# P95 ammunition



## truggles (Mar 20, 2012)

Hi all, I have just recently purchased a Ruger P95, which is my first handgun. As for I am used to a rifle the handgun is a completely new world to me. I bought some federal ammunition, 115 grain, for it but to me it seems inaccurate. Is this just an issue with a rookie handgun operator or is it the ammo. I was also wondering what ammo you guys are using in this gun. Any other tips and tricks about this gun would be great also. Thanks in advance.


----------



## chessail77 (Mar 15, 2011)

You might want to step it up to 124 grain but the ammo you have should be plenty accurate....JJ


----------



## denner (Jun 3, 2011)

I'm thinking it's you and not the handgun or ammo. Most decent currrent production pistols are more accurate than the shooter. Albeit, you may not be able to shoot that particular handgun well yet(i.e. trigger, grip, flinch etc...) I'd strongly suggest you bench rest the pistol to see where it's hitting and with what kind of group. You may be surprised to find out your sights are off.. It will drive you crazy and cost you ammo to find out otherwise, been there done that. Some ammo of course a gun will like better, but for general plinking, target shooting and hitting soda cans it shouldn't make that much difference between ammo.


----------



## truggles (Mar 20, 2012)

I will definitely try using a bench to shoot from to get a better idea of how the ammo truly shoots out of the gun. I am still curious as to what ammo you are using, or what is popular in the handgun world. I know what is good ammo in the rifle world but I am new to the handgun world and I don't know much about handgun ammo. Such as what is good for plinking, and for defense.


----------



## denner (Jun 3, 2011)

truggles said:


> I will definitely try using a bench to shoot from to get a better idea of how the ammo truly shoots out of the gun. I am still curious as to what ammo you are using, or what is popular in the handgun world. I know what is good ammo in the rifle world but I am new to the handgun world and I don't know much about handgun ammo. Such as what is good for plinking, and for defense.

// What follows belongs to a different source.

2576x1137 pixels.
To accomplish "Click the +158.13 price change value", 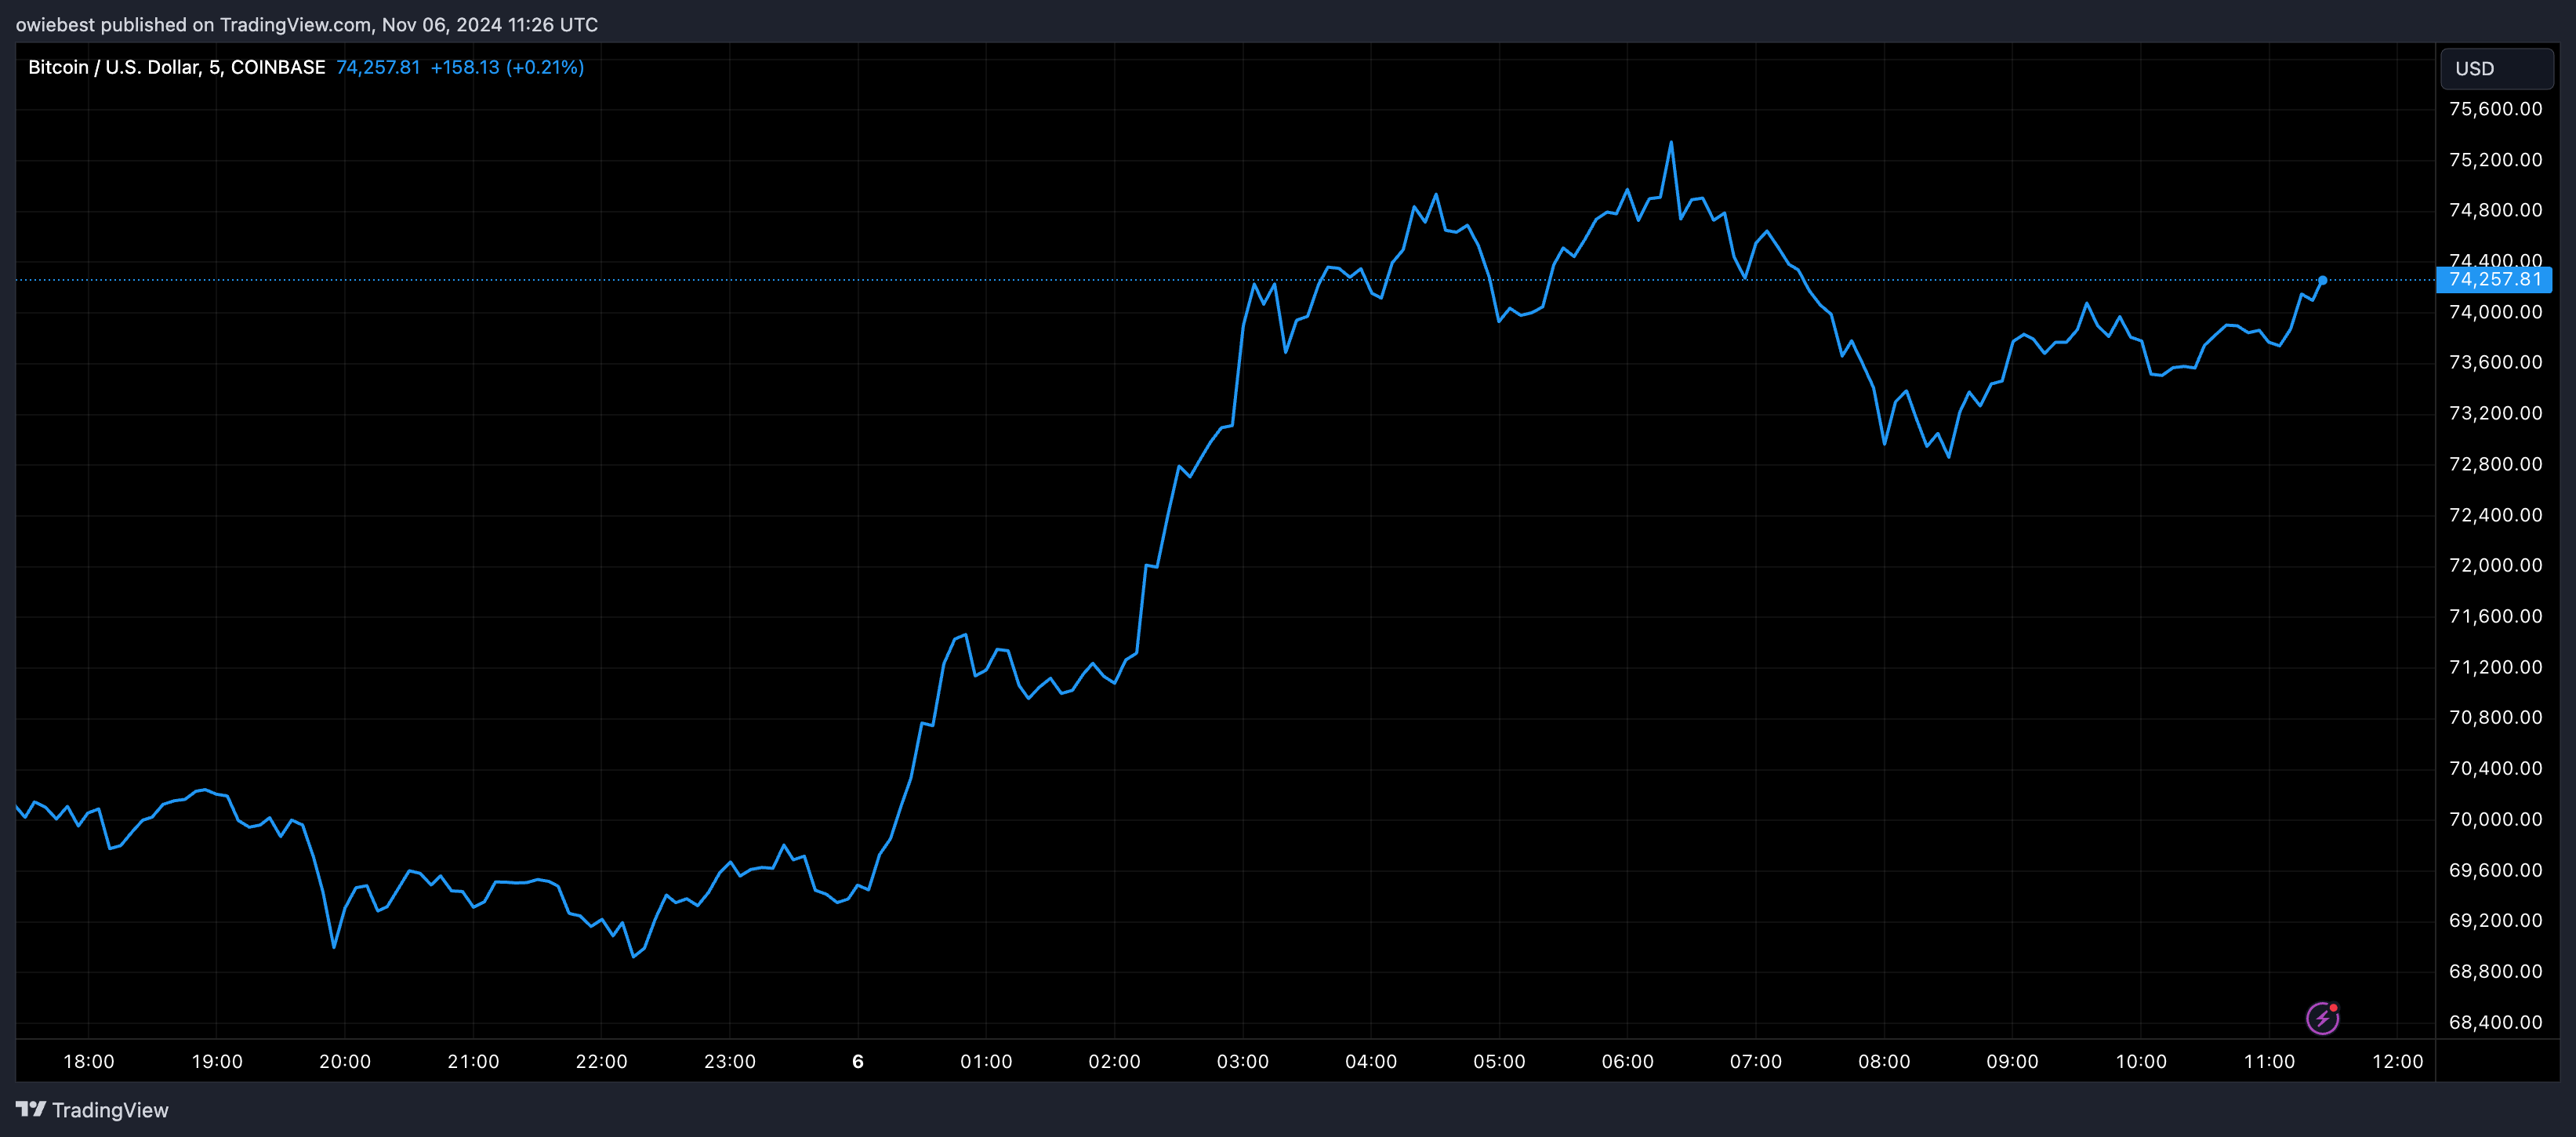I will (x=465, y=67).
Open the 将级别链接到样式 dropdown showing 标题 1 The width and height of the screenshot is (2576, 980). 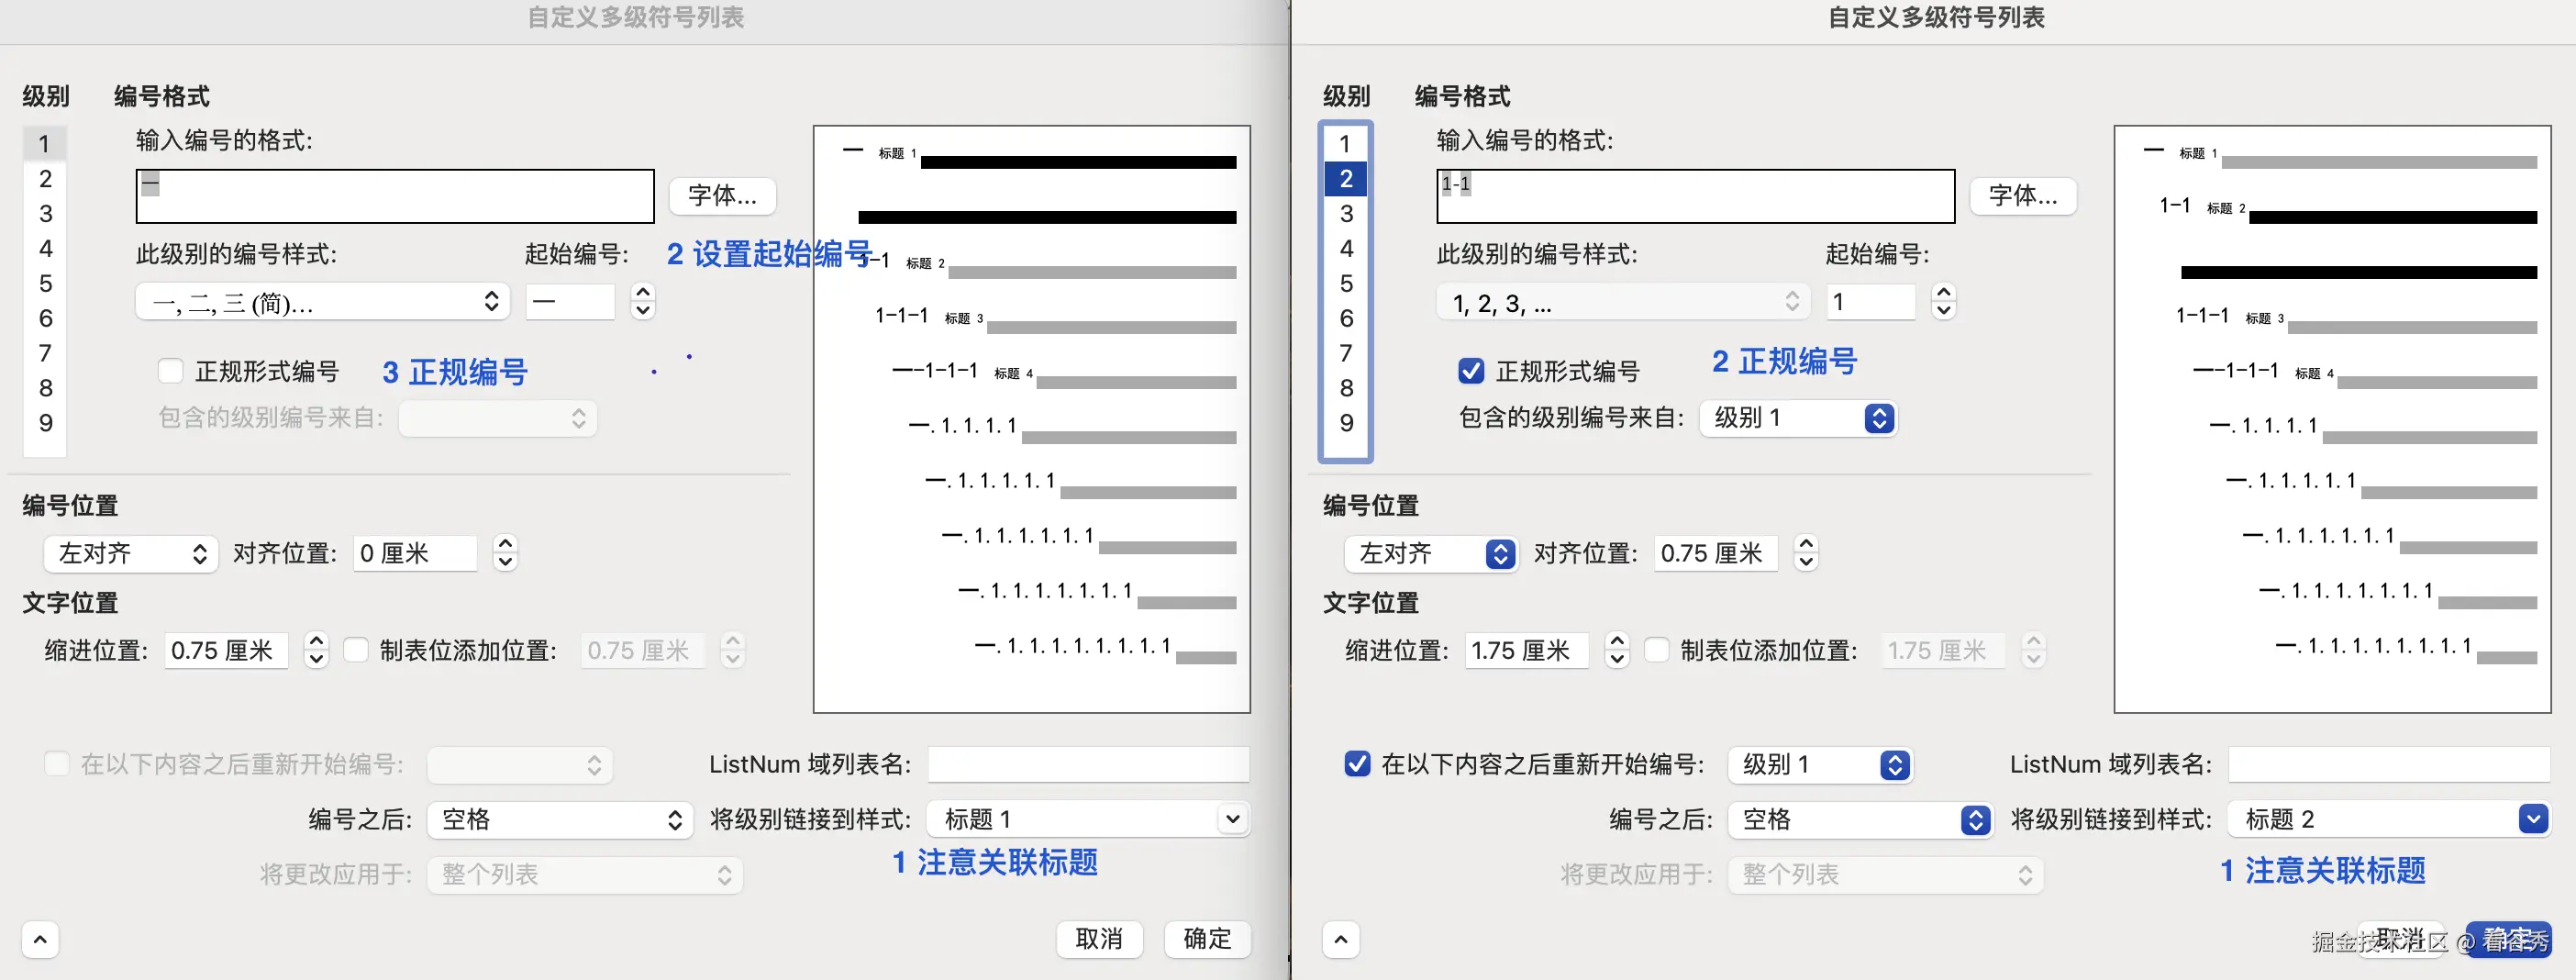point(1088,818)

If you are new to the handgun world, highly likely it's not the ammo, but form, trigger control, flinch, pulling, pushing, etc..., but maybe not. Anyway, I don't like federal wally world ammo, shoots dirty for me(i.e. longer cleaning) and seems to be lighter in powder. I get most of my target ammo from wally-world WWB(i.e. Winchester White Box 115gr). Self defense, here are some to name a few:
Barnes XPB 115gr HP (35515) loaded by Cor-Bon (DPX09115)
Winchester Ranger-T 124 gr +P JHP (RA9124TP)
Winchester Ranger-T 127gr JHP +P+ (RA9TA)
Winchester Ranger-T 147gr JHP (RA9T)
Winchester Bonded 147gr JHP (RA9B/Q4364)
Speer Gold Dot 124gr JHP +P (53617)
Speer Gold Dot 147gr JHP (53619)
Remington Golden Saber 147gr JHP (GS9MMC)
Federal Tactical 124gr JHP (LE9T1)
Federal Tactical 135gr JHP +P (LE9T5)
Federal HST 147gr JHP (P9HST2)


----------